WORKING DATA:
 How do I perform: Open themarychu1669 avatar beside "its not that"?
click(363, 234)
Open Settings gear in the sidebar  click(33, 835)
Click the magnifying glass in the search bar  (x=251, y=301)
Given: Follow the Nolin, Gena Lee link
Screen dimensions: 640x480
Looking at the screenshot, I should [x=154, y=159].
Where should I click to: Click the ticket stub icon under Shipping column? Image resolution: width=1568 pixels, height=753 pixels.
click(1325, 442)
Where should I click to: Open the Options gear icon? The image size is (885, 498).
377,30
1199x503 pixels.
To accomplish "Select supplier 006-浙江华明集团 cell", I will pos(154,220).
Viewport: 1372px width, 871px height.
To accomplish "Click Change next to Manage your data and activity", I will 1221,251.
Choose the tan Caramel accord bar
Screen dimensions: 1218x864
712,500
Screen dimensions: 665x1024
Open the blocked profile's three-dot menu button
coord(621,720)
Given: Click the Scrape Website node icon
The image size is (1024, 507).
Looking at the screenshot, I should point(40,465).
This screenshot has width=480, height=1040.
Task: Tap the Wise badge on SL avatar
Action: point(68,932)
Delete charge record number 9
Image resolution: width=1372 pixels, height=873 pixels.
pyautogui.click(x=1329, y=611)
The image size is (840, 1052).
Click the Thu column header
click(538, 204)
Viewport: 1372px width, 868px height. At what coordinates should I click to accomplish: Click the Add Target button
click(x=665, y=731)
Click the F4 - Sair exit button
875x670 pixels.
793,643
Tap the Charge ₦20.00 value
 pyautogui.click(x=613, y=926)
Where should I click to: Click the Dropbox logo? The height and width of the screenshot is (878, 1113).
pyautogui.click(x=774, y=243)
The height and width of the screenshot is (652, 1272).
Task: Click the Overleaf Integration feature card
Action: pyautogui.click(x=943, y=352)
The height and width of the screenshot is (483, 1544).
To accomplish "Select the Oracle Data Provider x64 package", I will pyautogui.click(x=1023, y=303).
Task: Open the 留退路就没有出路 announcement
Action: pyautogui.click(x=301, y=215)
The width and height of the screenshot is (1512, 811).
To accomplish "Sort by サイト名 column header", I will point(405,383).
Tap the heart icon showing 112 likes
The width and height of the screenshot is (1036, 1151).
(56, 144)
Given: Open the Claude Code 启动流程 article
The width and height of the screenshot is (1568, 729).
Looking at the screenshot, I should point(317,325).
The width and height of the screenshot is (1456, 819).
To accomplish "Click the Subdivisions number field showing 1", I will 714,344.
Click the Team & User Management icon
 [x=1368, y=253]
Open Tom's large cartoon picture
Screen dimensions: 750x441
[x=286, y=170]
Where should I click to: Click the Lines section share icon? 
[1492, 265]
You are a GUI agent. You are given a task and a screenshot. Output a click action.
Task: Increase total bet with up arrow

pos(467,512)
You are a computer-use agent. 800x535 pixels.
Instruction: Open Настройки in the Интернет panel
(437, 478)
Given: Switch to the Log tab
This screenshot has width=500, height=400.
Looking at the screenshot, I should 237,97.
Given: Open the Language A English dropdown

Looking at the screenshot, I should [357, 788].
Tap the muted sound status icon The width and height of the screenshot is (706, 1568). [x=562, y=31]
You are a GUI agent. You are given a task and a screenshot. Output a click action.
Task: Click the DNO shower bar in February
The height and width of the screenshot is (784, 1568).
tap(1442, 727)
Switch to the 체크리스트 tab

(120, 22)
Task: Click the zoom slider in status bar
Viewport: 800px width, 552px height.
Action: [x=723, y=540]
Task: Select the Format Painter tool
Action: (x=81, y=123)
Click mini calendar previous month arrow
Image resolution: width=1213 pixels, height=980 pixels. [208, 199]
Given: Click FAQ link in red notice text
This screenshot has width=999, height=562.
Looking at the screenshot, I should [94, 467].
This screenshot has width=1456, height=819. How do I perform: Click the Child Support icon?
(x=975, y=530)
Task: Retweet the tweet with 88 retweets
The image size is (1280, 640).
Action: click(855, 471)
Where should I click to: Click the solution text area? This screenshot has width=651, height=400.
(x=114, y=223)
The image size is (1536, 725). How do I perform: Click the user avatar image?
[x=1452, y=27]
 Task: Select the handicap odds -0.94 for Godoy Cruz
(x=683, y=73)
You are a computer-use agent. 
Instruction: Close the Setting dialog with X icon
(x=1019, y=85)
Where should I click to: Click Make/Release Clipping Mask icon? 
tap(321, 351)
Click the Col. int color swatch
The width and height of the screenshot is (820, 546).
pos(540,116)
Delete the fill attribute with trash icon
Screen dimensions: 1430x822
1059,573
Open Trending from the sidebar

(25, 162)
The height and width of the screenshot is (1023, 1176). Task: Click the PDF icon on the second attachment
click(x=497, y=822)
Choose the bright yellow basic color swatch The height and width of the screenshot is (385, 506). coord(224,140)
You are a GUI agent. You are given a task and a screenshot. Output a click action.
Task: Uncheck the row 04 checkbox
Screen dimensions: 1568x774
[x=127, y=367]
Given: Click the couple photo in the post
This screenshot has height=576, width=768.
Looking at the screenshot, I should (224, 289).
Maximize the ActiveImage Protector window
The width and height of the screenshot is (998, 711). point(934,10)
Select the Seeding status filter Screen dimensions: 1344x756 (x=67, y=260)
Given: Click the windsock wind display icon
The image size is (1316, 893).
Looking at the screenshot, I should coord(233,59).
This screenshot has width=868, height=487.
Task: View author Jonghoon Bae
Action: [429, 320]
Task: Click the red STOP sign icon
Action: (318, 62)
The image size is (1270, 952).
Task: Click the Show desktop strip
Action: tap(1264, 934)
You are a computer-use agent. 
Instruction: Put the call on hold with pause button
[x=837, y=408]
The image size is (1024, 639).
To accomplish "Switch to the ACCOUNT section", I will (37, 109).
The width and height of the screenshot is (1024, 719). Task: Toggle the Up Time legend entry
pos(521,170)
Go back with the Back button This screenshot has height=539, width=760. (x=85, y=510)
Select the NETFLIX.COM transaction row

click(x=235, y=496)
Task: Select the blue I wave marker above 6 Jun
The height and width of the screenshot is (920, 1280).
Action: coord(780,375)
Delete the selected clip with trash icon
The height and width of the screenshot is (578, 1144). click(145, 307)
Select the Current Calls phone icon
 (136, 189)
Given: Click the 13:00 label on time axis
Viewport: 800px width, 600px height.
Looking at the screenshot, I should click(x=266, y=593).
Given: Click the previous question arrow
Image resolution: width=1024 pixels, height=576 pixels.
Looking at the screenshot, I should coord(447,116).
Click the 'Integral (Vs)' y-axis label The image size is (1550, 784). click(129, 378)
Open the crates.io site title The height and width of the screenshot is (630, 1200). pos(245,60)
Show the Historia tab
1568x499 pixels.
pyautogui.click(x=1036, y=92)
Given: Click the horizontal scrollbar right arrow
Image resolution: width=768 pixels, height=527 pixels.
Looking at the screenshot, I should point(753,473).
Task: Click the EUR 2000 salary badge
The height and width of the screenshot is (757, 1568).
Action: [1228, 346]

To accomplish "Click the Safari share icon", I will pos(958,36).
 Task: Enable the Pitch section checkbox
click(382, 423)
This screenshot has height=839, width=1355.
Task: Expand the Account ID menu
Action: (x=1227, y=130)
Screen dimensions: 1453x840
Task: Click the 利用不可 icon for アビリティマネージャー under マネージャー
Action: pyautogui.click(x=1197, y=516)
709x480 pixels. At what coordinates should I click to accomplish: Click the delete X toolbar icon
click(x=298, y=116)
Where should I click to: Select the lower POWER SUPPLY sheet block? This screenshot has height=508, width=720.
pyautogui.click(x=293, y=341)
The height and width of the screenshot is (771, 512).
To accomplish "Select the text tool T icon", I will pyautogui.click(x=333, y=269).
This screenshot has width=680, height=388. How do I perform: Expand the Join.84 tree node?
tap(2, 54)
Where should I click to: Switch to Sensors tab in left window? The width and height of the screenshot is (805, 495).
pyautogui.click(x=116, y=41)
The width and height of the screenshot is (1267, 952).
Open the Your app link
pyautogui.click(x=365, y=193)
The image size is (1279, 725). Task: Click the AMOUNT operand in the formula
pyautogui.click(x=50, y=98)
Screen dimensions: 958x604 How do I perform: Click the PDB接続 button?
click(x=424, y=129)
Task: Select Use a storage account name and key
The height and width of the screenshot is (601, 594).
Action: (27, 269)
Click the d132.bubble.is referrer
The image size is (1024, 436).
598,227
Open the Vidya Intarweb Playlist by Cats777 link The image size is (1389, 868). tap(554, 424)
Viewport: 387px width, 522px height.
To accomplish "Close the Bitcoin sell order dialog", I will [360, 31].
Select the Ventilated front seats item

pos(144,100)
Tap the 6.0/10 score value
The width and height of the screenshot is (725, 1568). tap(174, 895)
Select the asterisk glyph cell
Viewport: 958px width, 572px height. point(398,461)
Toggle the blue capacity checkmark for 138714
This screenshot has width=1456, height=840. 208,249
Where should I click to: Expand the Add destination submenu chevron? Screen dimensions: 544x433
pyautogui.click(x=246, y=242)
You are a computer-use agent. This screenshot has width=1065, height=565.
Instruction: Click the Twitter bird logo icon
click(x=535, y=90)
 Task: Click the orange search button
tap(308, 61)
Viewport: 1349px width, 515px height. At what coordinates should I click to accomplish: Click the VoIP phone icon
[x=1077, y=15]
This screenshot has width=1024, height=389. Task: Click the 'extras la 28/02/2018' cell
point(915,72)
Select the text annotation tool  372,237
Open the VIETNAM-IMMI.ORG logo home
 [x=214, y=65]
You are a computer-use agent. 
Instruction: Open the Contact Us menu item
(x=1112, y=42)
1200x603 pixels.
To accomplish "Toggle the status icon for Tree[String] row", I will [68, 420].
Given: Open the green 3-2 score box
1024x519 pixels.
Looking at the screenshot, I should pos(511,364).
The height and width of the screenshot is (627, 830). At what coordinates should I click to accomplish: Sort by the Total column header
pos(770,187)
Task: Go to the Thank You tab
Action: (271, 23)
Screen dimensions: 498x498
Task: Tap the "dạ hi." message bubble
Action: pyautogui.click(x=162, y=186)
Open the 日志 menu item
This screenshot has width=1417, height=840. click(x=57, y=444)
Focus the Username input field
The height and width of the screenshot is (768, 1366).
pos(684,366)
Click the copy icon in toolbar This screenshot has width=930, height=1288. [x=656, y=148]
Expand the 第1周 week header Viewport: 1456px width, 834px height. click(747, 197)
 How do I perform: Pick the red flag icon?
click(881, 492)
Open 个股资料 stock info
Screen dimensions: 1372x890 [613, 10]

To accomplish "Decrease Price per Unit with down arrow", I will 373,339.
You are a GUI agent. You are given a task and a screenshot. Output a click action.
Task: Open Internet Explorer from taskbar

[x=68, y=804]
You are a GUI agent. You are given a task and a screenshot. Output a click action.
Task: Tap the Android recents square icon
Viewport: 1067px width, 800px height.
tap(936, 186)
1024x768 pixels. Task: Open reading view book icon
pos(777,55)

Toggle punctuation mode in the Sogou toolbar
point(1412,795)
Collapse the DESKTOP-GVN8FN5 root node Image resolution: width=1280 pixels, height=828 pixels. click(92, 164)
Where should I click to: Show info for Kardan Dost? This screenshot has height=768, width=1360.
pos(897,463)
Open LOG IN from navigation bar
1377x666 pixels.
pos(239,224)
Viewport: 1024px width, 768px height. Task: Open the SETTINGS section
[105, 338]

GOAL: Count the lines of the entries above that contain the word "search" and reply with that number alone.

RESPONSE TO THIS TASK: 2